Manyenga esperaba en el límite de la luz del fuego, muy cerca de donde dos percusionistas aporreaban rítmicamente sus instrumentos.
—Bienvenido, jefe.
Hock estuvo a punto de decir algo, pero el paseo —los jóvenes andaban rápido— lo había cansado y se había quedado sin aliento. Apoyó las manos en las caderas y se dobló para recuperar el resuello. Tenía calor, estaba sin afeitar, hambriento, su pelo cano totalmente despeinado. Llevaba una camisa sucia —no tenía ropa limpia— y unos pantalones con rasgones, y sentía la mugre de los pies en las chanclas.
—Jefe, por favor, siéntese. Aquí está su silla.
La silla había sido colocada a una distancia prudencial del fuego, aunque entraba en la órbita de su luz.

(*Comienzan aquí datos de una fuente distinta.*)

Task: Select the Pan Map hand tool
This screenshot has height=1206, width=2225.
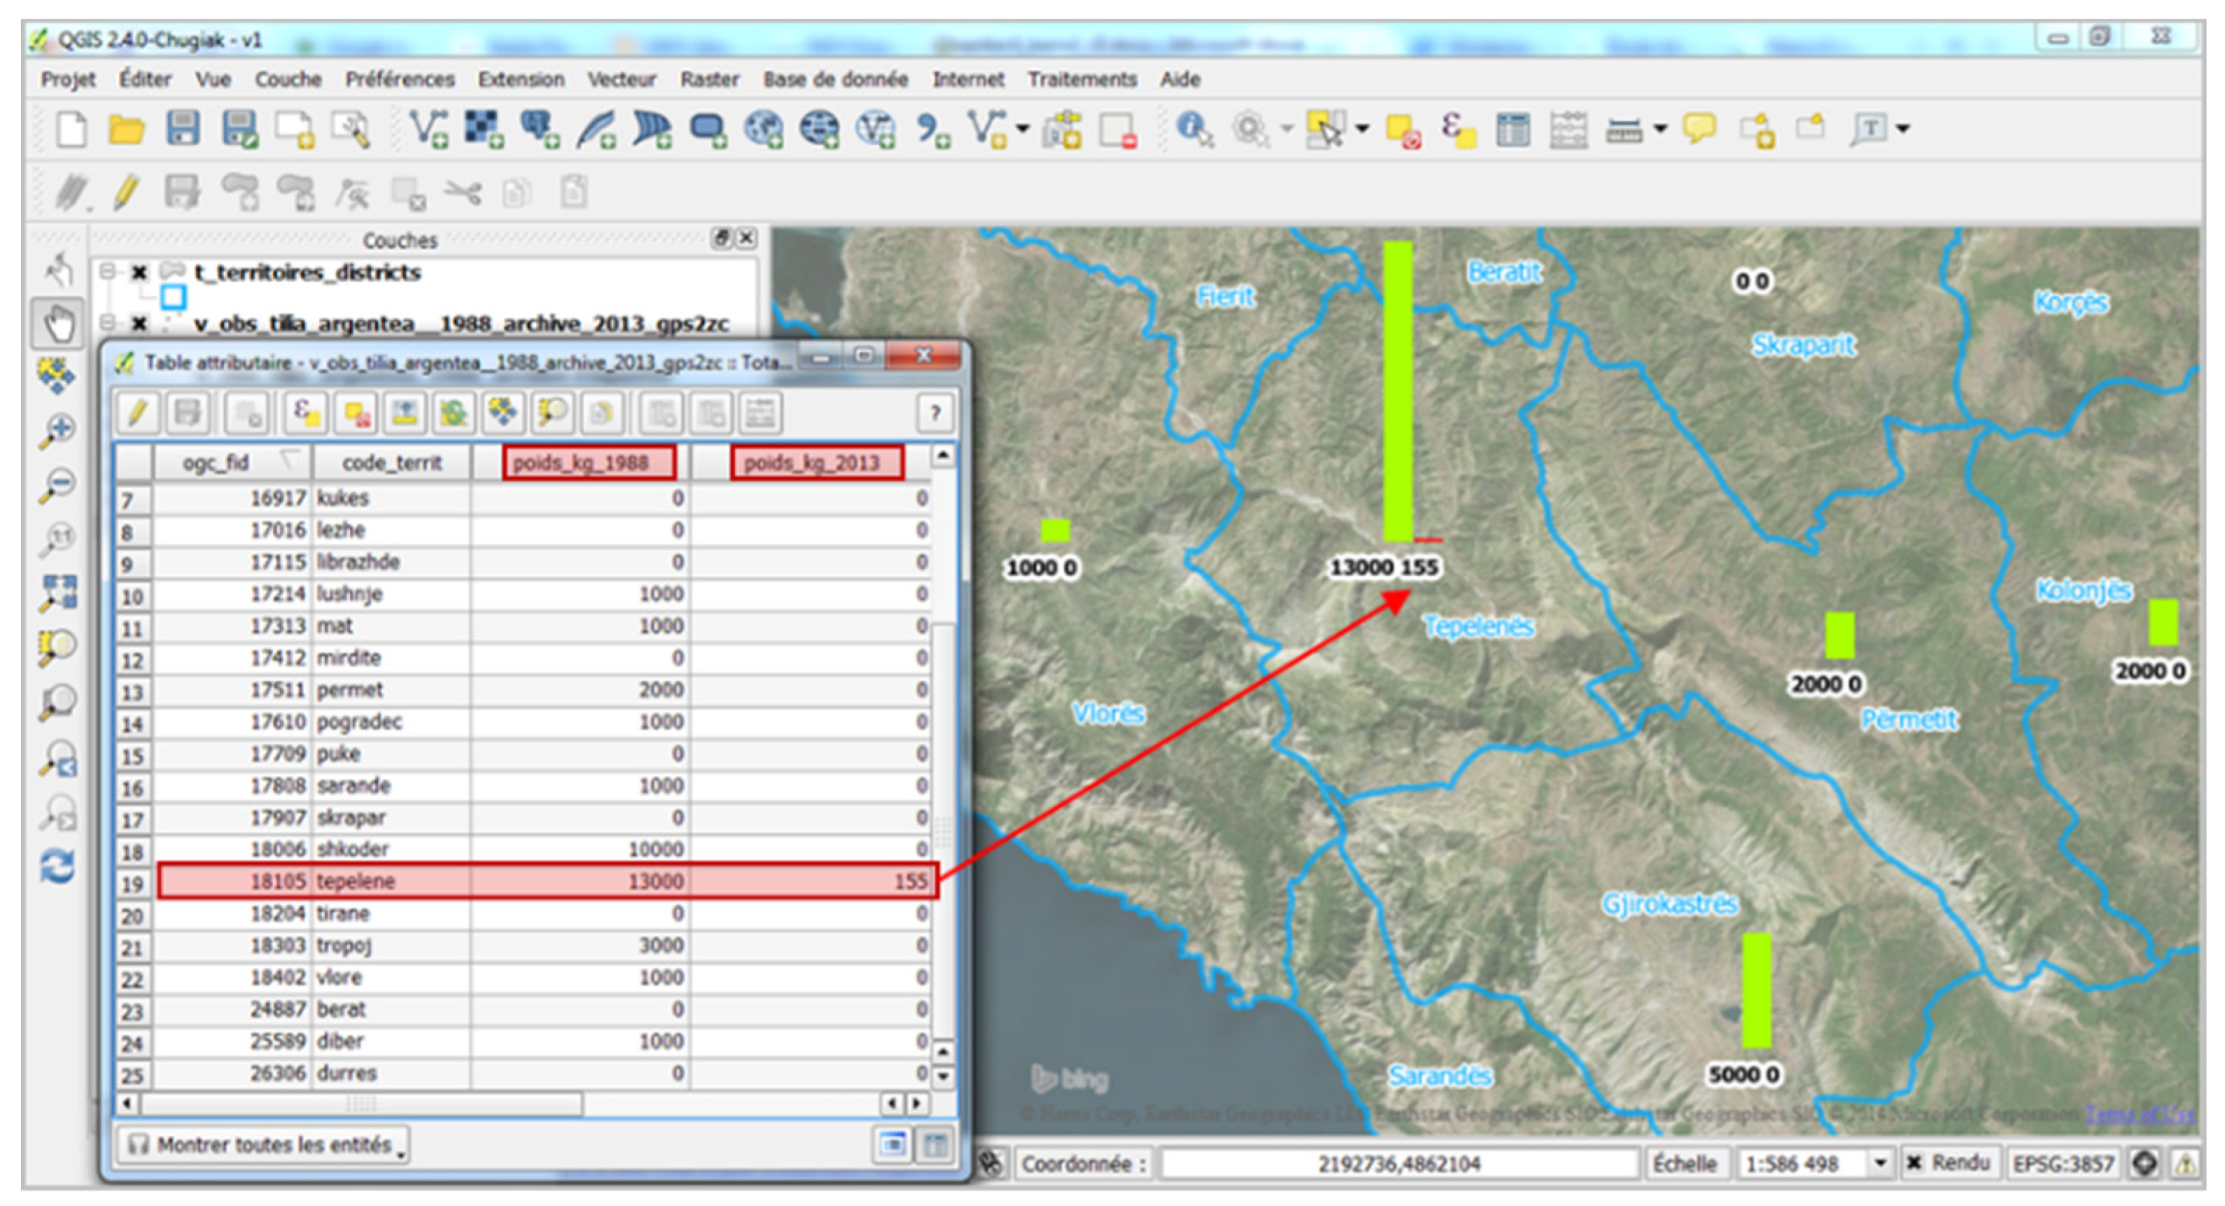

Uno de los hermanos se acercó a Manyenga, y Hock advirtió que en la mano llevaba enroscada una cuerda amarilla, de nailon barato, trenzada como sisal.

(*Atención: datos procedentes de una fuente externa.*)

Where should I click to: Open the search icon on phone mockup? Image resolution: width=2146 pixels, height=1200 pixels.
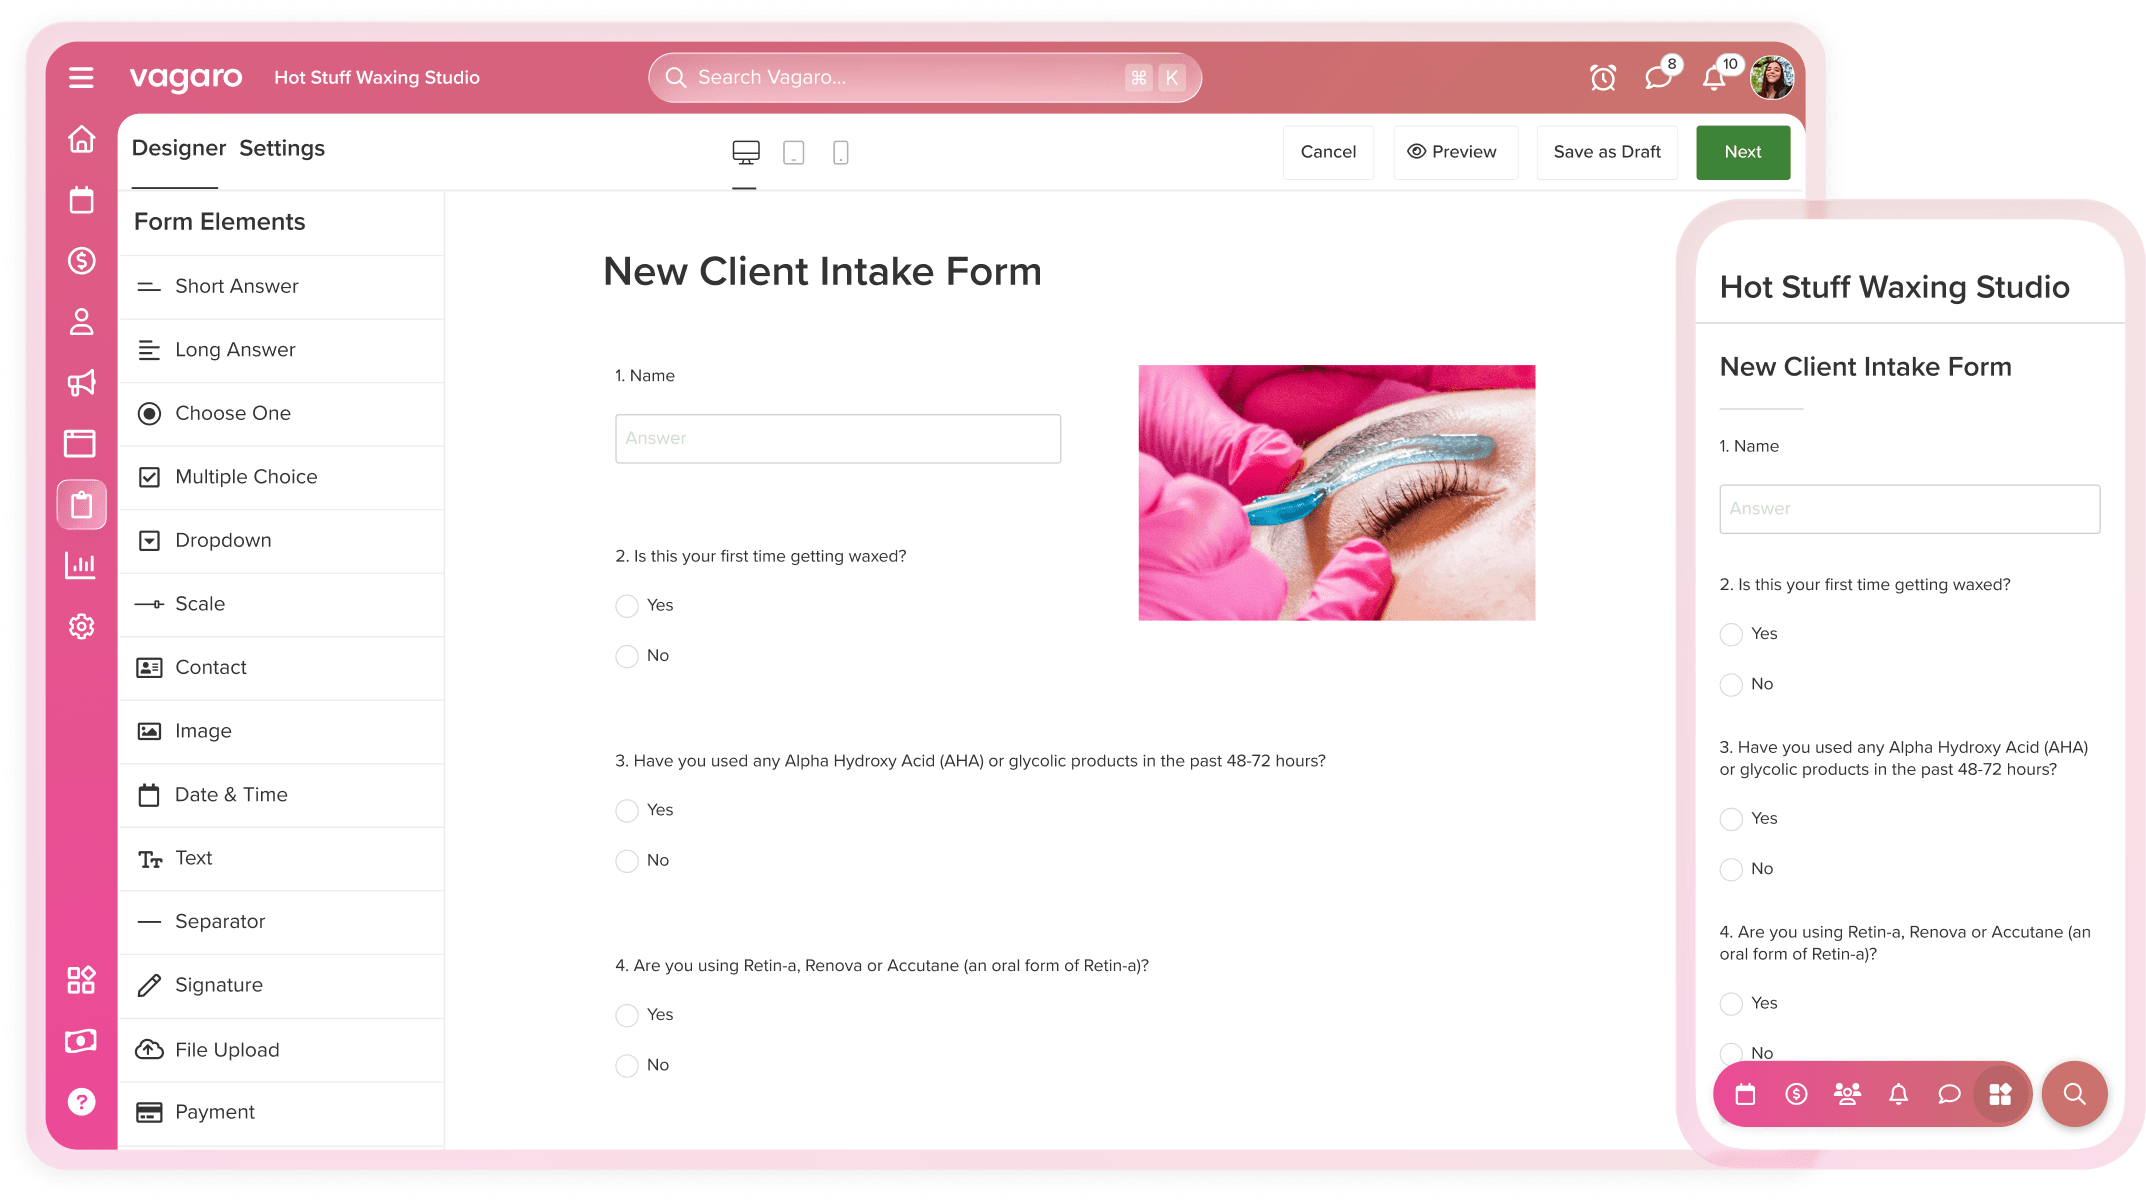[2074, 1094]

—No —dijo Manyenga, apartándolo.
El chico se mostraba ansioso, y hacía gestos como si su intención fuera maniatar a Hock.
—¿Qué quiere? —quiso saber Hock.
—Cree que es necesario amarrarlo de las muñecas. Pero yo le digo que no hace falta.
—¿Qué me estáis haciendo?
—Le ascendemos.
—Me van a llevar con ellos —Hock tenía un nudo en la garganta, y el miedo lo ahogaba y lo obligaba a hablar jadeando—. Esto es un rapto. ¿Por qué los dejáis? Me previniste contra ellos. Me dijiste que eran peligrosos.
—Nunca dije esas palabras —repuso Manyenga, con la sonrisa jactanciosa y burocrática que Hock conocía tan bien. Esa mueca siempre había precedido todos sus desaires; le revoloteaba en los labios, y a veces dejaba de ser una sonrisa para convertirse más bien en un gesto de sorna y desprecio. Ahora la tenía impresa en la cara—. Ellos lo van a trasladar, con nuestro permiso.
—No podéis hacer eso.
—Nosotros debemos. No tenemos planes de futuro.
La garganta le ardía a Hock.
—Y ¿qué hay de mi permiso?
—No es necesario. Usted nos pertenece —Manyenga dijo eso sin variar la sonrisa, y miró a Hock como si fuera una especie de trofeo. Parecía que le concediera el mismo estatus reservado a los grandes animales que los sena se comían para luego usar sus pieles como objetos de prestigio—. Es nuestro. Nuestro gran jefe.